→ **Stored records**
--- START ---

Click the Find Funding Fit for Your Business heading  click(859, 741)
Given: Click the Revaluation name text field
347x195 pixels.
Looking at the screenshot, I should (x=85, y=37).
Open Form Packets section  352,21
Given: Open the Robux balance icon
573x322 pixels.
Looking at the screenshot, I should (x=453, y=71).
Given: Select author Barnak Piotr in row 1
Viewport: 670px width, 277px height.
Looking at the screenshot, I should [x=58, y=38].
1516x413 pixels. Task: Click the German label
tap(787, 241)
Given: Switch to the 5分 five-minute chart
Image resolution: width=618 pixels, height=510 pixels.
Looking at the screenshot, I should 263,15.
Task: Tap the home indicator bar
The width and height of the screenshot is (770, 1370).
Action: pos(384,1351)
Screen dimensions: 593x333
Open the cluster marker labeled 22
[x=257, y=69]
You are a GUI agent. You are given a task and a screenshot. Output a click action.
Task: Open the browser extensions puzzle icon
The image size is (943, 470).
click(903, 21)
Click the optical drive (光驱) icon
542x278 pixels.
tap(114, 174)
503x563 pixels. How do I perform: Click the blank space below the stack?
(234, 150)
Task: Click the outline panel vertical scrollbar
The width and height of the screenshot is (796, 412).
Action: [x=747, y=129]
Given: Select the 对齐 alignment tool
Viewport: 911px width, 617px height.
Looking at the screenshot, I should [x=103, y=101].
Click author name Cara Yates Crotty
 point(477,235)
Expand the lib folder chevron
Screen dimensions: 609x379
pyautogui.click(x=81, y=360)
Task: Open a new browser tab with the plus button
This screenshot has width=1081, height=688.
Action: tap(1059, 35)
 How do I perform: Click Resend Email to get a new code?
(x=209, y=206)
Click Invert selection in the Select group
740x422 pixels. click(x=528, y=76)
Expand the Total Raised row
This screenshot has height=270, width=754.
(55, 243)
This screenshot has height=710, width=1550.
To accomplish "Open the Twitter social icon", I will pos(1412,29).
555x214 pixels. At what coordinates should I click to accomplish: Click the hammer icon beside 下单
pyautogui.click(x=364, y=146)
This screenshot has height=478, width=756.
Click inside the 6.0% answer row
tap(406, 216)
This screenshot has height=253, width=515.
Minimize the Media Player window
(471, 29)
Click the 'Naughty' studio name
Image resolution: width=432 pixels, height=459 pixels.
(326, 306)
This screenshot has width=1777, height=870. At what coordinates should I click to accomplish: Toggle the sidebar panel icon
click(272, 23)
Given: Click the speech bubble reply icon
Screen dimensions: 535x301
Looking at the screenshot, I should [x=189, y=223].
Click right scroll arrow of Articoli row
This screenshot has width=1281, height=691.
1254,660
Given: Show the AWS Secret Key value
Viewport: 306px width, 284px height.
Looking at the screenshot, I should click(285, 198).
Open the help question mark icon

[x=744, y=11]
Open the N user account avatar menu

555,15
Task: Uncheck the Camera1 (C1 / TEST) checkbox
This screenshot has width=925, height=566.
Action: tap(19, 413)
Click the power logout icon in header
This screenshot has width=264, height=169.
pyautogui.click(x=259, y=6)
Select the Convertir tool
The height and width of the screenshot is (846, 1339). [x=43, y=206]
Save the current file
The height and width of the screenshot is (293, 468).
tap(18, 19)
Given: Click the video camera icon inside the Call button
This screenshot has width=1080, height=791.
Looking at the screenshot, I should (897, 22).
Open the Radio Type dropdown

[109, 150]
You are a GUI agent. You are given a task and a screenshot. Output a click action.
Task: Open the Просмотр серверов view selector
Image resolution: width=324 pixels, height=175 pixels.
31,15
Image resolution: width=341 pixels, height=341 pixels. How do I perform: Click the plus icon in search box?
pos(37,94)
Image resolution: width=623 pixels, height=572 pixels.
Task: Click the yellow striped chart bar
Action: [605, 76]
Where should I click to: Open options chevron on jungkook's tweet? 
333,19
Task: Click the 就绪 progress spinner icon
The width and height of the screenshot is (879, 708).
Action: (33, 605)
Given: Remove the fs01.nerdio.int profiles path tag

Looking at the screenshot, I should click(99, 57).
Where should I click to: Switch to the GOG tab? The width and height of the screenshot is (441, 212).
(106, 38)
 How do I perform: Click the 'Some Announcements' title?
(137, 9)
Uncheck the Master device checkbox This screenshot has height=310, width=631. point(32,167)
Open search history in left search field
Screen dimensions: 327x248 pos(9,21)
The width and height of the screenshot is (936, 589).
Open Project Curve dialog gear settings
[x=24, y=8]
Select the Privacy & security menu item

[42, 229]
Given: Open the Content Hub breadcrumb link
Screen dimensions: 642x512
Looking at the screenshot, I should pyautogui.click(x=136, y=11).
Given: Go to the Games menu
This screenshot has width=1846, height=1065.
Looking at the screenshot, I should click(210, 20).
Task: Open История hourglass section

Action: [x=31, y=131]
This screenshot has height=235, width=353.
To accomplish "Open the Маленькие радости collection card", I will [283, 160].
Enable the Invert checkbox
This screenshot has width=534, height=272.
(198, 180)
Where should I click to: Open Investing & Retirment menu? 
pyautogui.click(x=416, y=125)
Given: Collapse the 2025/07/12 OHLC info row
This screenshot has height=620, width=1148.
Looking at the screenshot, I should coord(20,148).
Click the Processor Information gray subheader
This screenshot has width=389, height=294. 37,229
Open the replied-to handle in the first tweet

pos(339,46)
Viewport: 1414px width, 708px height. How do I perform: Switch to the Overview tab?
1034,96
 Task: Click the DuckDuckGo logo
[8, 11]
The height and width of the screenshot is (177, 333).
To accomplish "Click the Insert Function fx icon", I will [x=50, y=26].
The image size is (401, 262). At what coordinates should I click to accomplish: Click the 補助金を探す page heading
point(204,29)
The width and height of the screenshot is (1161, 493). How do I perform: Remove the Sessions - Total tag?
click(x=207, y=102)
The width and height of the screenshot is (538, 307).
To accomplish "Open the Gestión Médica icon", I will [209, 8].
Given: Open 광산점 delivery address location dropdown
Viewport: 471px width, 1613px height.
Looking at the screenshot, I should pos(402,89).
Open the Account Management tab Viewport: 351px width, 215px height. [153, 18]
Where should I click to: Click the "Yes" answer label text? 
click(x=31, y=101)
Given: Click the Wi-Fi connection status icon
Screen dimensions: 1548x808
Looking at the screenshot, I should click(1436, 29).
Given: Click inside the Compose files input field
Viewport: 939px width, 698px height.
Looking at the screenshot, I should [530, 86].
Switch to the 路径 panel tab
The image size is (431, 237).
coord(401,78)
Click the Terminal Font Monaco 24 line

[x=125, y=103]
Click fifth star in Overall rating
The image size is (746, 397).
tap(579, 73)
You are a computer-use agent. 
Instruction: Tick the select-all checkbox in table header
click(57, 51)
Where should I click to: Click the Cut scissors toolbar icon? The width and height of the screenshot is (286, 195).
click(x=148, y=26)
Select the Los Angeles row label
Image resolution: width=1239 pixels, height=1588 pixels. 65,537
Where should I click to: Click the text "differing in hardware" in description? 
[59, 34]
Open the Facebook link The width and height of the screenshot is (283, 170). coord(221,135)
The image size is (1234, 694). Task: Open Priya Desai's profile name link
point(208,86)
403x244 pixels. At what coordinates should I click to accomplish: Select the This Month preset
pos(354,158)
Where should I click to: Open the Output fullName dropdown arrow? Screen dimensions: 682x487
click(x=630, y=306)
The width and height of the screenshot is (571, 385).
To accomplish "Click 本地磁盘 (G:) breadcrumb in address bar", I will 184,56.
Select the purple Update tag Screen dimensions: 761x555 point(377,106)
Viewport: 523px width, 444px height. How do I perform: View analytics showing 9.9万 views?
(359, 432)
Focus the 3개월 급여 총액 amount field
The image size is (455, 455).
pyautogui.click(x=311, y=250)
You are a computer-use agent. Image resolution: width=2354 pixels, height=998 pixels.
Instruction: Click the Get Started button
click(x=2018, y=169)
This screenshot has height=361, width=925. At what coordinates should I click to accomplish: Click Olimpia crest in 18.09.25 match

--- END ---

→ **How to complete this task**
There is a run of lines above from the one with "Click the Processor" to the one with "The height and width of the screenshot is (177, 333)."; print exactly that run, both ends included, and nothing else.

→ **Response**
Click the Processor Information gray subheader
This screenshot has width=389, height=294. 37,229
Open the replied-to handle in the first tweet

pos(339,46)
Viewport: 1414px width, 708px height. How do I perform: Switch to the Overview tab?
1034,96
 Task: Click the DuckDuckGo logo
[8, 11]
The height and width of the screenshot is (177, 333).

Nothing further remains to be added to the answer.